Kim: Questions such as why don’t brands purchase the material for their orders, which are so logical, highlight some of the key issues. What is so absurd about the situation is that brands sharing in the financial risk of their suppliers would lead to a shortening of the supply chain, which would lead to shorter forecasting horizons, a shorter lead time, which would lead to higher quality in production, and making better quality stuff that people actually want to buy, with less waste. Sharing risks really is in the brand's best interest. However executives within brands, especially publicly traded brands, have such a narrow and short term understanding of shareholder obligations, and there's so much pressure to make these quarterly profits, that buying inventory, putting more inventory on your books and buying material is seen as a liability that hurts them in the short term. If they zoom out a bit, however, they will realize that in the long term, they’ll be better off.

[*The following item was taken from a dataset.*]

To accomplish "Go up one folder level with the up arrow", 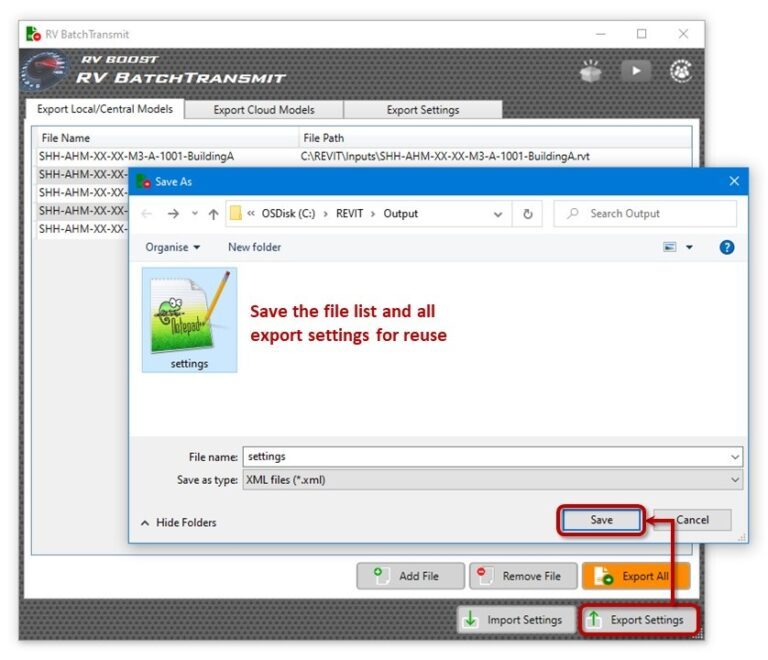I will 213,214.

I don't think brands are evil entities that care about profit above anything else, but the incentives at that level are not really aligned with these collective goals, which would really benefit everyone, although with slightly longer term results.
WHAT CAN DESIGNERS DO?
Kim: A lot of the designers I worked with, or that were my counterparts within brands when I was working in the factory side, didn't understand much about how their products were made, which created a big gap. Before you can talk about how to make your product, how to make someone's product better or more sustainably, you have to be on the same page about how it's being made. A lot of the people who work in sustainability departments in factories tell us that explaining how products are made in the first place is what they spend a lot of their time on, even though they’re being employed for sustainability. On the flip side of that, a lot of the designers that we've talked to who have had experience working in a garment factory or in production, they really echo that, saying that design school did not teach or equip them with skills needed to understand production. Courses were much more focused on the artistic side of design, instead of how to translate a creative direction into a recipe production.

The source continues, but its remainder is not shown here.